The Cross in Mexico and Alexandria.—In The Unseen World; Communications with it, real and imaginary, &c., 1850, a work which is attributed to an eminent divine and ecclesiastical historian of the English Church, it is stated that—
"It was a tradition in Mexico, before the arrival of the Spaniards, that when that form (the sign of the cross) should be victorious, the old religion should disappear. The same sign is also said to have been discovered on the destruction of the temple of Serapis at Alexandria, and the same tradition to have been attached to it."—P. 23.
The subject is very curious, and one in which I am much interested. I am anxious to refer to the original authorities for the tradition in both cases. It is known that the Mexicans worshipped the cross as the god of rain. We have the following curious account thereof in The Pleasant Historie of the Conquest of West India, now called Newe Spayne, translated out of the Spanish tongue by T. N., anno 1578:
"At the foote of this temple was a plotte like a churchyard, well walled and garnished with proper pinnacles; in the midst whereof stoode a crosse of ten foote long, the which they adored for god of the rayne; for at all times whe they wanted rayne, they would go thither on procession deuoutely, and offered to the crosse quayles sacrificed, for to appease the wrath that the god seemed to have agaynste them: and none was so acceptable a sacrifice, as the bloud of that little birde. They used to burne certaine sweete gume, to perfume that god withall, and to besprinkle it with water; and this done, they belieued assuredly to haue rayne."—P. 41.
Edward Peacock.
Bottesford Moors, Kirton Lindsey.
Passage in St. James.—I hope you will not consider the following Query unsuited to your publication, and in that case I may confidently anticipate the removal of my difficulty.

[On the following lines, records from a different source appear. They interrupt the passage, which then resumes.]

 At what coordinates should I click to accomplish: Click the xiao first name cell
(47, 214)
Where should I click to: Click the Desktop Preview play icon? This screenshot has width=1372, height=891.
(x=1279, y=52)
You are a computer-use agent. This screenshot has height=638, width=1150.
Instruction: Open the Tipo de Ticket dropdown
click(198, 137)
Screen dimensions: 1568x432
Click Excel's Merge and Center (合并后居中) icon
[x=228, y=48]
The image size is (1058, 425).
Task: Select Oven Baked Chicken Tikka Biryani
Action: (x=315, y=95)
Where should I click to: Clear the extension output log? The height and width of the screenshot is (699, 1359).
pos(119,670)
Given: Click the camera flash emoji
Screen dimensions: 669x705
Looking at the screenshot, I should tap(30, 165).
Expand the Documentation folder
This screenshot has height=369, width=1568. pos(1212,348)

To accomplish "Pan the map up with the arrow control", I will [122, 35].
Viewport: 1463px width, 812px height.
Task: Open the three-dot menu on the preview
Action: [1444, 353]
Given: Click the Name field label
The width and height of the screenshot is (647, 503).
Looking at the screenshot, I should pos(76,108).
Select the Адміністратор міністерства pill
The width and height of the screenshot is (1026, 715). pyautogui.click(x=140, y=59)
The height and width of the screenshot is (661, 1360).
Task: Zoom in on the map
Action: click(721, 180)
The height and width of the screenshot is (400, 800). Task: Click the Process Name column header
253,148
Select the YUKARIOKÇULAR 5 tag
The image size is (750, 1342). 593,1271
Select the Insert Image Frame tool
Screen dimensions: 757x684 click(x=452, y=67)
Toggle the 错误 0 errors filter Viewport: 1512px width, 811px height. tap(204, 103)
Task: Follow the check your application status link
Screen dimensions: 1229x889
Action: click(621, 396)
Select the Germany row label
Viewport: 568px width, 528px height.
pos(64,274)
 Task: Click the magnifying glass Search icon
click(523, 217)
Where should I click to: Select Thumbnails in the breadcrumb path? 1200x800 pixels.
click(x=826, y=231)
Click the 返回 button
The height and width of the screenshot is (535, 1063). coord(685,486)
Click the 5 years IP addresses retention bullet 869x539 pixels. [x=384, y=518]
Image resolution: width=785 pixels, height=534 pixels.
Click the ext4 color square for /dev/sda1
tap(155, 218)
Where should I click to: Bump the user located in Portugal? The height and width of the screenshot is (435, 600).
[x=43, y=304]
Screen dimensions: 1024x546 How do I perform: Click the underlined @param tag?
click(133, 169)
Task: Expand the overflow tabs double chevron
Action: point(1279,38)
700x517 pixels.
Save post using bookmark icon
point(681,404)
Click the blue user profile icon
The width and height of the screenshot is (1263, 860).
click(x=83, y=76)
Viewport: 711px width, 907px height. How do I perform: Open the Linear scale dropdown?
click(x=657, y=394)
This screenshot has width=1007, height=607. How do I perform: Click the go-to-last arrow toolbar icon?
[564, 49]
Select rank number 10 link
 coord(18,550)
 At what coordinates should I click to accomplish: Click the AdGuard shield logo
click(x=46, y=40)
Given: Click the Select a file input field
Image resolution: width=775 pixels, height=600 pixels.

In reading yesterday Jeremy Taylor's Holy Living and Dying, I came to this passage (p. 308. Bohn's edition):
"St. James, in his epistle, notes the folly of some men, his contemporaries, who were so impatient of the event of to-morrow, or the accidents of next year, or the good or evils of old age, that they would consult astrologers and witches, oracles and devils, what should befall them the next calends—what should be the event of such a voyage—what God had written in his book concerning the success of battles, the election of emperors, &c.... Against this he opposes his counsel, that we should not search after forbidden records, much less by uncertain significations," &c.
Now my Query is, To what epistle of St. James does the eloquent bishop refer? If to the canonical epistle, to what part? To the words (above quoted) "forbidden records" there is a foot-note, which contains only the well-known passage in Horace, lib. i. od. xi., and two others from Propertius and Catullus.